Seventeen years later, after books like Charles Bernstein’s A Poetics and My Way, The Sophist doesn’t necessarily look as radical to the eye as perhaps it once did. Significantly, both of those texts are more apt to be characterized as critical – collections of essays into which poetry “intrudes.” Bernstein’s own books of poems, such as With Strings, have in fact moved back to something closer to what we might expect from a “normal book.” At least the selfsame principle appears more visible there. That something that has taken deeper root in Bernstein’s “professional” writing than in his “creative” work should have shown up first here in The Sophist is itself worth thinking about.

As are precedents. The two I think are most visible are William Carlos Williams’ Spring & All, a volume that appeared nearly 50 years before anybody was ready to “get it” back in 1923, mixing Williams’ most deeply condensed poems into the hot broth of the most radical poetics text that had, at that late modern moment, been written. Williams’ book sunk more or less without a trace, odd enough under any circumstance but positively bizarre given just how famous some of its poems – “The Red Wheel Barrow,” “The Pure Products of America” – later became, tho largely due to being read in WCW’s various collected editions. It wasn’t until Harvey Brown produced what may have been a pirate edition of the original volume in 1970 that a much later generation of poets found themselves dumbstruck at the brilliance of Williams’ total project. I would argue that the organization of The Sophist follows Spring & All not in its “linked verse in a critical frame,” but rather because the construction of the book itself is understood by its author as a critical act. Which is why it follows that this principle follows Bernstein into his prose more than into his later poetry.

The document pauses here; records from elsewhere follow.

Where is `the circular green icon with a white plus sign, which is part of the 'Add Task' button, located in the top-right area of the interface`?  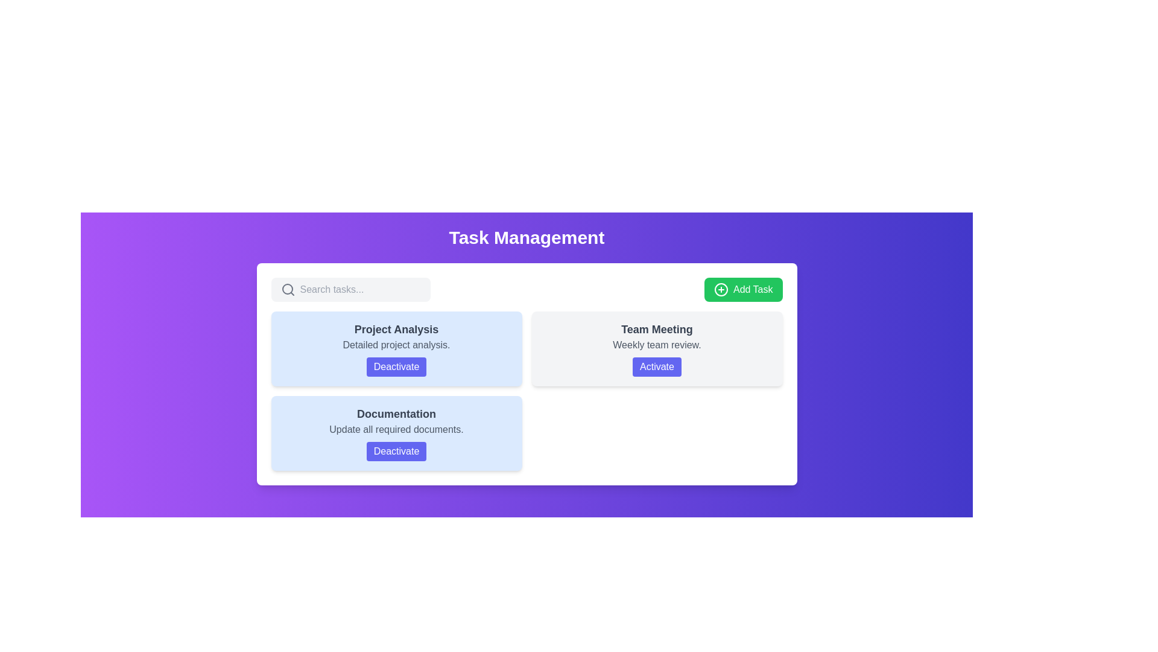
the circular green icon with a white plus sign, which is part of the 'Add Task' button, located in the top-right area of the interface is located at coordinates (721, 289).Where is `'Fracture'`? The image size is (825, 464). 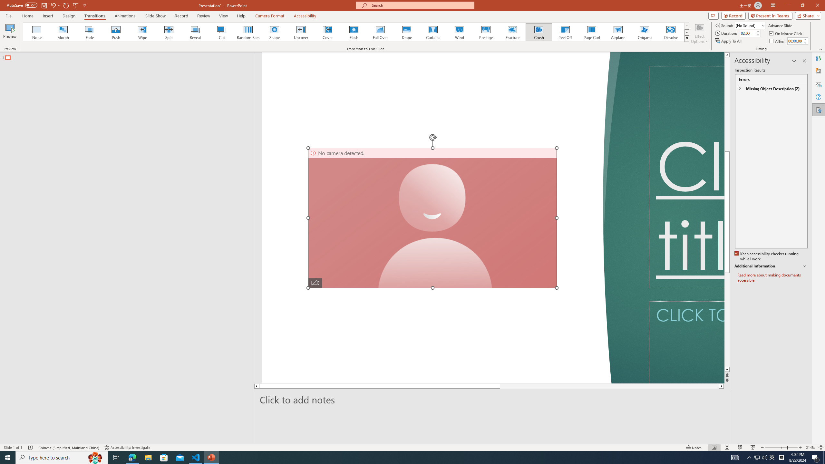 'Fracture' is located at coordinates (512, 32).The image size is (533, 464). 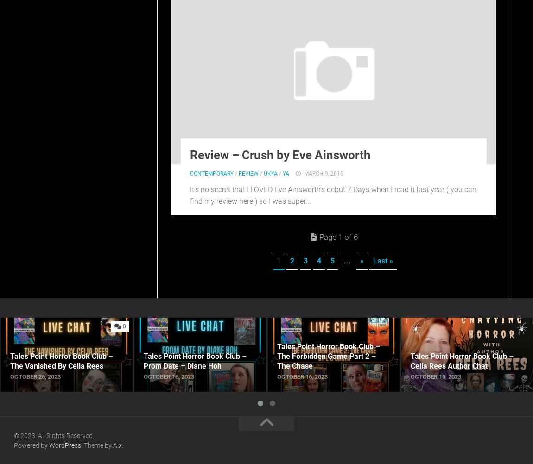 I want to click on '5', so click(x=329, y=260).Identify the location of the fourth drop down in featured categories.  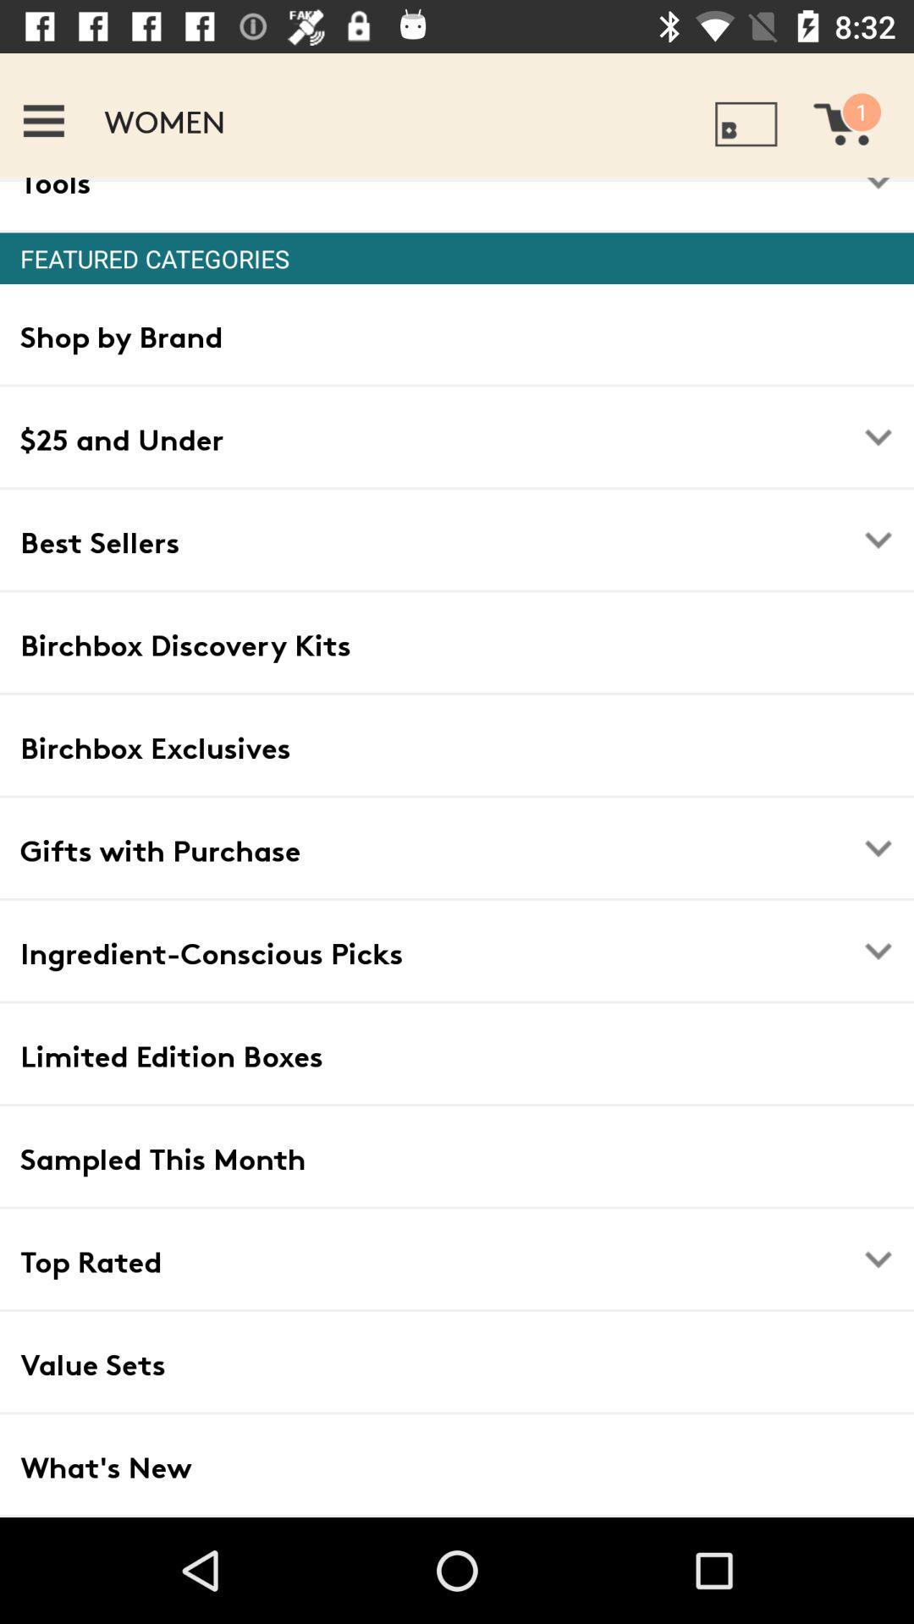
(876, 951).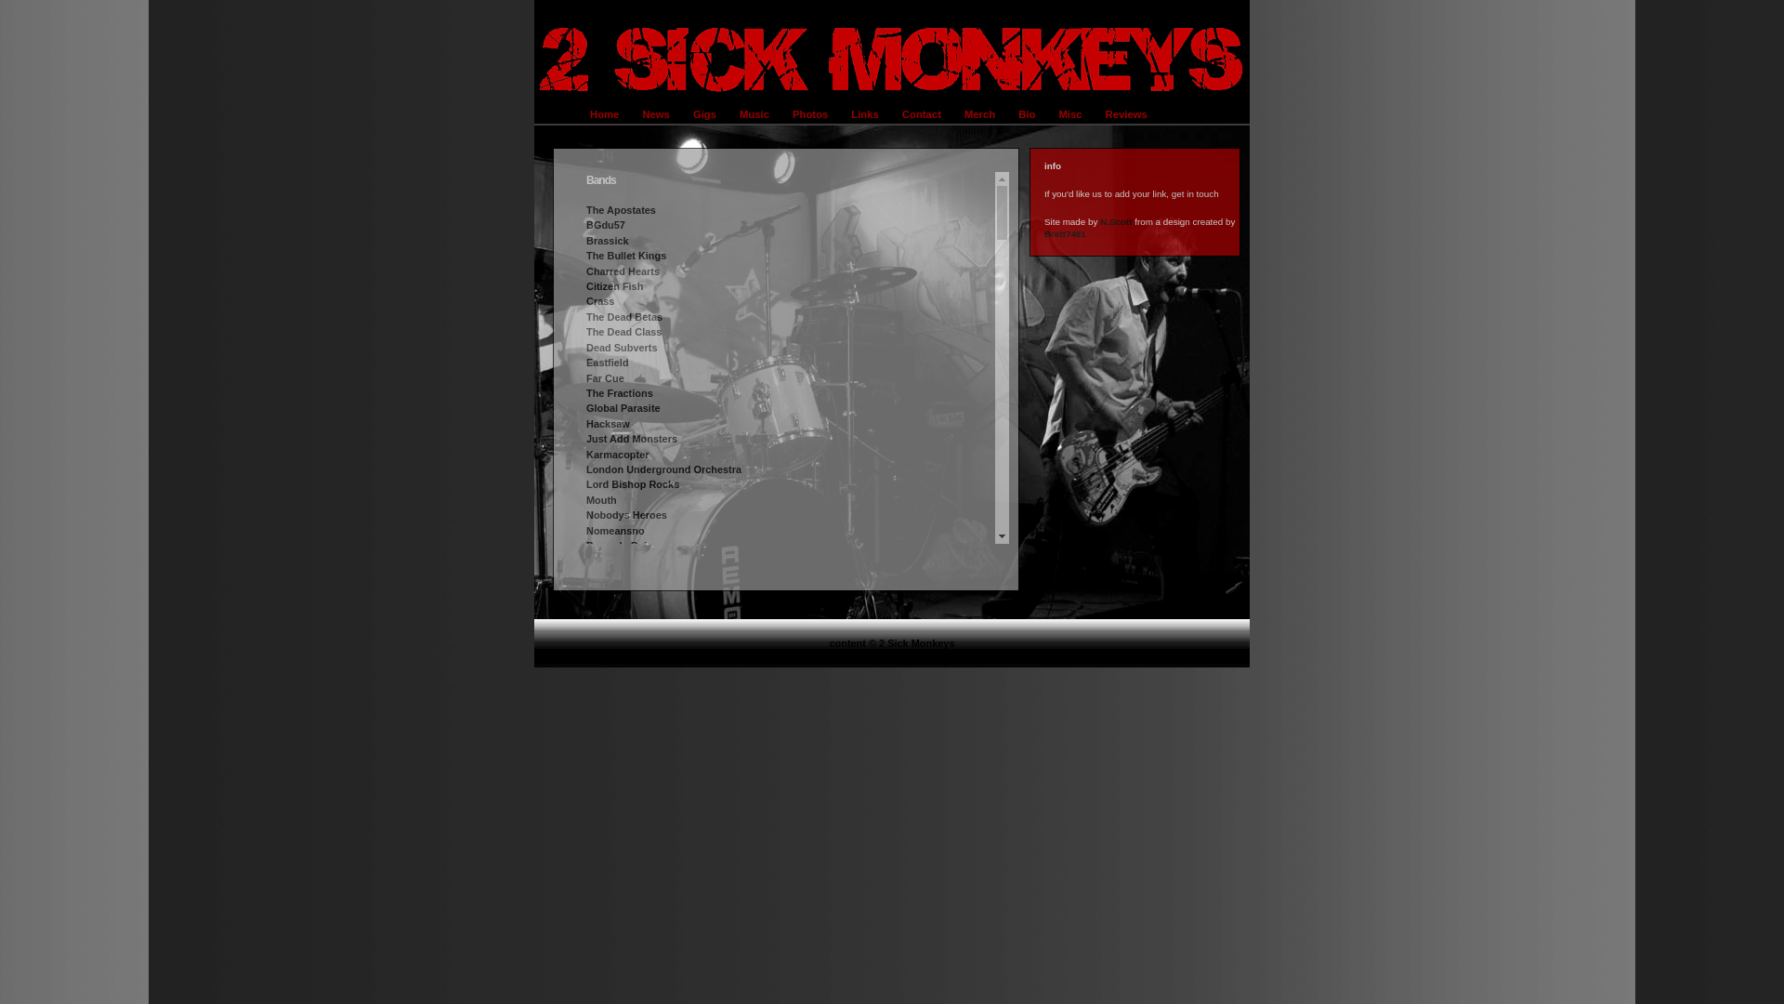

The second source is one that Bernstein sort of half gives away in a title’s allusion amidst the poems I listed – Robert Duncan, particularly the Duncan of Roots and Branches & Bending the Bow. In many respects, The Sophist is very nearly a direct descendant of Duncan’s project, mixing as the San Francisco writer’s did prose, plays, individual poems, translations, as well as – contra Zukofsky, contra Olson – sections of his ongoing long works, Passages and The Structure of Rime. But whereas Duncan understood his commingling of divergent texts as part of a larger organic relation that could be traced back to his life (with some fudging as to chronology in the process, especially in the first of his trio of books, The Opening of the Field), the New Yorker Bernstein doesn’t buy into the mystical self-justifications – a defensive wall more than anything else – that Duncan erected around his work. Bernstein’s text in this sense forms an argument, not an autobiography. It is worth noting that in the opening of “Outrigger,” the piece that immediately precedes “The Years as Swatches,” Bernstein adapts a device taken directly from Duncan’s “The Fire, Passages 13,” a little grid of phrases apparently with no connection one to the other that nonetheless build tonally.* “The Years As Swatches” appears more Zukofskian with its hyper-narrow lines than the echo of Duncan’s The Years as Catches might suggest, but its concerns with speech & the ontological status of language directly address this question:
Voice seems
to break
over these
short lines
cracking or
setting loose.
I see a word
 & it repeats
itself as
your location
overt becalm
that neither
binds nor furnishes:
articles of
in which I
see you
changed by the
return to
sight of
our encounter.
My heart
in twos
to this
that we
had known but
have forgotten
along the way.
Maze of chaliced
gleam a
menace in
the eyes
once again.
Gravity’s loss:
weight of
hazard’s probity
on the lawn’s
Funds deplete
the deeper
fund within
us lode no
one has
And yet
as if, when all –
should current
flood its
& self
in concomitant
This is one of those moments, and poems, in which one might say Bernstein is being startlingly literal. He means this. The argument here between politics (the market) and the self (“the deeper / fund within”) comes down clearly in favor of the Enlightenment, even if it is an Enlightenment thoroughly conditioned with a hard-earned cynicism. It is precisely this commitment that will enable the most comic poet of his generation to be, in the same moment, one of the most political. The Sophist in this sense is a hinge text, for Charles Bernstein & for poetry.

* Bernstein will return to it again later in the ninth section of “A Person is Not An Entity Symbolic but the Divine Incarnate.”